Barack Obama’s decision to call it quits at Trinity UCC in Chicago is one that will certainly relieve his campaign handlers.  The spectacles of Jeremiah Wright and Michael Pfleger having their rants rebroadcast in an endless loop is certainly one that Obama and the campaign will find easier to deal with now that he has cut formal ties with his church.

There is one major lesson in this episode–one that certainly hasn’t played out to the fullest extent–that needs to be kept in mind.

As of now, just about any church agenda in the U.S. has political overtones, implications and the ability to create enemies.  In the past, most of our politicians have come from Main Line churches (the Southern Baptists and Mormons being the most visible exceptions, and they could be characterised as regional strongholds) with a leavening of Freemasons amongst that group.  Most of these had a "middle of the road" message and service style, and that to some extent was to minimise any controversy in the image the members conveyed to society.

Until the 1960’s the biggest trout in the milk was Roman Catholicism.  Being Catholic was further complicated by the fact that you couldn’t be a Mason and a Roman Catholic, a major handicap from a political standpoint in itself.  It could cut both ways.  It’s true that Al Smith lost in 1928 because the Southern states couldn’t bring themselves to vote for a Roman Catholic.  Jack Kennedy had to deal with this in the 1960 campaign.  On the other hand, James G. Blaine lost to Grover Cleveland in part because one Protestant pastor characterised the Democrat party as the party of "rum, Romanism and rebellion."

Since the 1960’s, the polarisation that has rent American society in general has certainly affected churches.  The mild middle of Main Line Protestantism has largely evaporated as the denominations that made it up have watched their memberships decline.  That event was in no small measure because they opted to jettison whatever faith they had and exchange it for a radical social message, and Obama’s debacle is the logical conclusion to that.  On the other side the activities of the "religious right" are well known, and McCain is experiencing some of the effects of that.

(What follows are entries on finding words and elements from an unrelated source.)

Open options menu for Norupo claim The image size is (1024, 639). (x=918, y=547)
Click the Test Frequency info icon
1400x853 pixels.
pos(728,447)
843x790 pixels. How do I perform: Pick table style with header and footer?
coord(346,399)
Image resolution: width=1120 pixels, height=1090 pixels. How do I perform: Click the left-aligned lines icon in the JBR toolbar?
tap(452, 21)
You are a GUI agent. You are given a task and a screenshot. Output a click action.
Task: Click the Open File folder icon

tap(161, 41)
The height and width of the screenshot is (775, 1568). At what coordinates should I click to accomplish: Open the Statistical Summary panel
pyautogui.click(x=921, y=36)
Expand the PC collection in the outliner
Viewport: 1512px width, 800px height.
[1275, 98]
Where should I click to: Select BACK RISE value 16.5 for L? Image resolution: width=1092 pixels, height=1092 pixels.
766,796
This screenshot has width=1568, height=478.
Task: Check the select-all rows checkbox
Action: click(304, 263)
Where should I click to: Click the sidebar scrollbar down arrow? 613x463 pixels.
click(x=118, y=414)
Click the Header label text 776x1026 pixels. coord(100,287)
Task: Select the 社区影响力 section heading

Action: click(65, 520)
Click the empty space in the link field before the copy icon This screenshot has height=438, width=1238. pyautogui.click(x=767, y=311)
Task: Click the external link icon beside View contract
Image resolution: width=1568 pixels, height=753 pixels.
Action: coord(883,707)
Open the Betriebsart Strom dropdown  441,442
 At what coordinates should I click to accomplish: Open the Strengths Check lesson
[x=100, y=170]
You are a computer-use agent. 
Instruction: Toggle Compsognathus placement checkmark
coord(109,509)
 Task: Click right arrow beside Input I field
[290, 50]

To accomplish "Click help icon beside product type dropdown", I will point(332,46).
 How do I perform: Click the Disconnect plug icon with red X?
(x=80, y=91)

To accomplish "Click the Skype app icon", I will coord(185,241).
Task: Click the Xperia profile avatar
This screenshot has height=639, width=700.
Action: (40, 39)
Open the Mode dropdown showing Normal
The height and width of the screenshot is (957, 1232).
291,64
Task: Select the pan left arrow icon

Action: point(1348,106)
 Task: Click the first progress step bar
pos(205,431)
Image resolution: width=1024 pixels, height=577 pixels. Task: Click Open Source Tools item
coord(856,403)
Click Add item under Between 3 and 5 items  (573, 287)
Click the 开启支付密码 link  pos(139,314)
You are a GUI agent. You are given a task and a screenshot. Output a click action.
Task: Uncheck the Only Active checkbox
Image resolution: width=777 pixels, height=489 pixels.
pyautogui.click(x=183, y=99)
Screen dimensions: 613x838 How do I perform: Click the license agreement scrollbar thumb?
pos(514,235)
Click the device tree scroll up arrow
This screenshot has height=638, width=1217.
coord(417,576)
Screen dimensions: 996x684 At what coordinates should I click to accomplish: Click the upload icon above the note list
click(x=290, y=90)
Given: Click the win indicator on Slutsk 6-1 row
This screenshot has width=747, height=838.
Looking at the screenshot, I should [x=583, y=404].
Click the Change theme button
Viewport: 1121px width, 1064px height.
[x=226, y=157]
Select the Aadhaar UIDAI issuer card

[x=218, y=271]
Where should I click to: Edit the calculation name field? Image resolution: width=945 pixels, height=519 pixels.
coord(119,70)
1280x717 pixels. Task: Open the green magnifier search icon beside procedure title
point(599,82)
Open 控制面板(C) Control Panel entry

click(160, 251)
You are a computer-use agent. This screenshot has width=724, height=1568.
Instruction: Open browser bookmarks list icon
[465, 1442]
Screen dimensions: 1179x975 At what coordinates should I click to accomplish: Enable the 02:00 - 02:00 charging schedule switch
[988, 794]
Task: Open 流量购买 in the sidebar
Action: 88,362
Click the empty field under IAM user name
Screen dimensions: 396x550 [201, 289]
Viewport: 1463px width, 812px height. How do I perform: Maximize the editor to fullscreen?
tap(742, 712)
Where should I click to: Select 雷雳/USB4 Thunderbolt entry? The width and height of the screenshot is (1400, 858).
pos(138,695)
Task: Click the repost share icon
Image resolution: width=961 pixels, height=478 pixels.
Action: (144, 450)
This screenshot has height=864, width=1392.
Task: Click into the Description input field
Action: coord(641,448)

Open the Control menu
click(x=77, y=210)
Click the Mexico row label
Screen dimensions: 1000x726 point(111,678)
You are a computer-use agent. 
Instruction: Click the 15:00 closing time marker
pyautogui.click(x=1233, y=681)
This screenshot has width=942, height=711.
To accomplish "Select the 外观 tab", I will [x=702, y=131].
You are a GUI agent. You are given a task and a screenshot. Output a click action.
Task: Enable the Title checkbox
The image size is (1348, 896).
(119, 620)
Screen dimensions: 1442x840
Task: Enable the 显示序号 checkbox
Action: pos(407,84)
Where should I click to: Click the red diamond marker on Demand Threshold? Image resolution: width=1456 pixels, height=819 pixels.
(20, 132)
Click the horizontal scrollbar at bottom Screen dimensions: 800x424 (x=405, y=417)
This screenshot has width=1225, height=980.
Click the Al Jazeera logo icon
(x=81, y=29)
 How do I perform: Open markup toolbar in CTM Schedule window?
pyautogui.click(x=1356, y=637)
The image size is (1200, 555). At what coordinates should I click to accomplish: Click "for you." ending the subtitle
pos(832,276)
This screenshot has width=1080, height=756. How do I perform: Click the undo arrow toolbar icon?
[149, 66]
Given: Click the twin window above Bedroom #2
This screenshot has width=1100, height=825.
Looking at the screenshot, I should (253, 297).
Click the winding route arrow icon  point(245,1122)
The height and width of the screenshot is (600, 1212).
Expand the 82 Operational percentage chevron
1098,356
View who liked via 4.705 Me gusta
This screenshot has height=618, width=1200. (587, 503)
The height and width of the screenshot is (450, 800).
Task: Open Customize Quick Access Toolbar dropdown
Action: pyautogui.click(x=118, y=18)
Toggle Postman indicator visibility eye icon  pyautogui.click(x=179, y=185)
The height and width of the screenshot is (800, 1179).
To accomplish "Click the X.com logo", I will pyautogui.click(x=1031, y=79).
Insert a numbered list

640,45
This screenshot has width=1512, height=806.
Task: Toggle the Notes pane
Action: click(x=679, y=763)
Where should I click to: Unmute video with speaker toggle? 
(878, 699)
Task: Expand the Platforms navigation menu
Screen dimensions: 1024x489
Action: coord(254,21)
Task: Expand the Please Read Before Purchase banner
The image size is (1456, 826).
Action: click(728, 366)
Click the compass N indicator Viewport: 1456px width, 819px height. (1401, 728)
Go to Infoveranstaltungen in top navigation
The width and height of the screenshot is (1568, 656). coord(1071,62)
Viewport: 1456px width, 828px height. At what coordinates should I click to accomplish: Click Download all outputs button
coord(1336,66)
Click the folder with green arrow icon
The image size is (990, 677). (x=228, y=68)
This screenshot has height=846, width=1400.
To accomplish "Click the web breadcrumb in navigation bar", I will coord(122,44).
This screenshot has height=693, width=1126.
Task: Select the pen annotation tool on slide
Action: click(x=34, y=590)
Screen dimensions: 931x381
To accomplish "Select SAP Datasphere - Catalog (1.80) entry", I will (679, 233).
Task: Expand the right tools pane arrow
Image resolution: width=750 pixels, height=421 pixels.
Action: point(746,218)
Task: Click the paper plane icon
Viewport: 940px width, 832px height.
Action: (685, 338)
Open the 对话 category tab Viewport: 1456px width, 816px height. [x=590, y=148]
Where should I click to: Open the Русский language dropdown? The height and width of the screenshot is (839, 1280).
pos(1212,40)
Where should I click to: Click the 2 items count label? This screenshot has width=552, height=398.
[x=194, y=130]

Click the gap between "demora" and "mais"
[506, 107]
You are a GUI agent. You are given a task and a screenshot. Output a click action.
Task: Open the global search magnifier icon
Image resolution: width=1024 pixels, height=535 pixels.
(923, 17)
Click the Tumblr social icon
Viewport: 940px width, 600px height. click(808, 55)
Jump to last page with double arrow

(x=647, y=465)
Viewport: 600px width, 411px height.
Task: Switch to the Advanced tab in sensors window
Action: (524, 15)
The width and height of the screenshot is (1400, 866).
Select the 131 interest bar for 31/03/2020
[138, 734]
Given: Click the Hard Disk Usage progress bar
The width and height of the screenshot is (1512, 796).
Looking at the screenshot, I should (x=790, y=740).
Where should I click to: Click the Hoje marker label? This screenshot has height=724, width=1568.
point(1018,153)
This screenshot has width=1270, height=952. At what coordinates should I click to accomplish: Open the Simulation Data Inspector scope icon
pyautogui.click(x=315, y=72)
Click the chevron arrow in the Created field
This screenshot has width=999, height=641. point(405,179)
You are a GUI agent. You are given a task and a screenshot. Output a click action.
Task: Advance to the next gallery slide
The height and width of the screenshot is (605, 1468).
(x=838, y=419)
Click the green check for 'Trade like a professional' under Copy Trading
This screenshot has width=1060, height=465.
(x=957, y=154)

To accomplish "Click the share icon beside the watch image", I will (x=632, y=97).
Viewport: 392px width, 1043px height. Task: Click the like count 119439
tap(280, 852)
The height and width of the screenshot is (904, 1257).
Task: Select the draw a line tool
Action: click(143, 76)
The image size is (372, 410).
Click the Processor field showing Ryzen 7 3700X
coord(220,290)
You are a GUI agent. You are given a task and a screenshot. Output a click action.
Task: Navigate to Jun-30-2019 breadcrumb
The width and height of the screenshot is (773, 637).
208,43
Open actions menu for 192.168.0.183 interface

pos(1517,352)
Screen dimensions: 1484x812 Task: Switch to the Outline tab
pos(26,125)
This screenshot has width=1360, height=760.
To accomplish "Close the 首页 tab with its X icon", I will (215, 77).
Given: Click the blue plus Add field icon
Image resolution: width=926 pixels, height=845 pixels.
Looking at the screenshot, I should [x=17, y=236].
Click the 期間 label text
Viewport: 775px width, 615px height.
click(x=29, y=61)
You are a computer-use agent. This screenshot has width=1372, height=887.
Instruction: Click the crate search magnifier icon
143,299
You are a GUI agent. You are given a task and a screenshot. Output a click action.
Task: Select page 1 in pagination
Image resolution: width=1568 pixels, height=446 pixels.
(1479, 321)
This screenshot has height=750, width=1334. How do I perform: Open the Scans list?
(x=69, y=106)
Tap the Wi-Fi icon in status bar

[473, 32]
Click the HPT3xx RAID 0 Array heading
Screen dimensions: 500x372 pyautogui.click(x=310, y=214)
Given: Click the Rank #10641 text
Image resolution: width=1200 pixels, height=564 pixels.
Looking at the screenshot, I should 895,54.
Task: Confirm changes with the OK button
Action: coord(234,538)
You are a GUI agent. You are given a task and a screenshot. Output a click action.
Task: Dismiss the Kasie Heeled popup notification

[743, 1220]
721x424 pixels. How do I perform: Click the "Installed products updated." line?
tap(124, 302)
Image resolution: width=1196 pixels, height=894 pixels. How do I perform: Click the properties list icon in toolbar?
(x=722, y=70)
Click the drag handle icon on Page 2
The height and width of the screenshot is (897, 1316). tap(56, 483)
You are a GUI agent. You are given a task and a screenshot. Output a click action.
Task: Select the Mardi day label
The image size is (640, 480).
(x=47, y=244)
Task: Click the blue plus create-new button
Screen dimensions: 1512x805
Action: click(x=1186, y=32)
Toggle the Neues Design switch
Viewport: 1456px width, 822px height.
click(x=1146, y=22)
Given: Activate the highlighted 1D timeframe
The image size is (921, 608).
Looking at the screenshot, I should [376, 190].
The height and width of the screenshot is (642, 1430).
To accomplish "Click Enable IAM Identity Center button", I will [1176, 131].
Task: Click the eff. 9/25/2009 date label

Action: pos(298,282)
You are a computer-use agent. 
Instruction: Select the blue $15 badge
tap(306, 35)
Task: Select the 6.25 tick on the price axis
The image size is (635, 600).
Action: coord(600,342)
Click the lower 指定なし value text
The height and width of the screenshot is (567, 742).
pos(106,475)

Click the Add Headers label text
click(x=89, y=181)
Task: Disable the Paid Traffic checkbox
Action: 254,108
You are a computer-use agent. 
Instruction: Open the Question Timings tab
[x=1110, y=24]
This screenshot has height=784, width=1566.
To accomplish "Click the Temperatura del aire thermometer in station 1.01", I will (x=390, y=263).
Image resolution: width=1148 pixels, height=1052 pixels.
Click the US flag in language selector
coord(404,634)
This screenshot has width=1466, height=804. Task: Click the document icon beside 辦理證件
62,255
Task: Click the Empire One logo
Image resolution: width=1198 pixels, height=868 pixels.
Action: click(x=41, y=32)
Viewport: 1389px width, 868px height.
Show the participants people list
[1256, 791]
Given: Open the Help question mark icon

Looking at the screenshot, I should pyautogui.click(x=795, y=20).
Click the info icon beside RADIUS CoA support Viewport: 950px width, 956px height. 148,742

That leaves one question: if most Christian churches find themselves identified with one side of the political spectrum or another, how long will it be before the government, at last unified under one side or the other, decides to delegitimise one type of church or another?  Are we looking at the long-term creation of a two-tiered system of churches, one that can operate freely and the other under disabilities because its idea is out of favour?  And what will that say for our much-vaunted religious freedom in this country?

And finally, where will Barack Obama go to church now?  That’s not a stupid question.  So many have balled and squalled about him being a Muslim.  Will he be tempted to go that route, in secret if not openly, after this fiasco?  Pastors know all too well that people, faced with situations at churches, do strange things.  It’s time to pray, irrespective of the outcome of the election, because his eternity is very important too.  After all, Jesus Christ came to die on the cross for Barack Obama as much as you and me.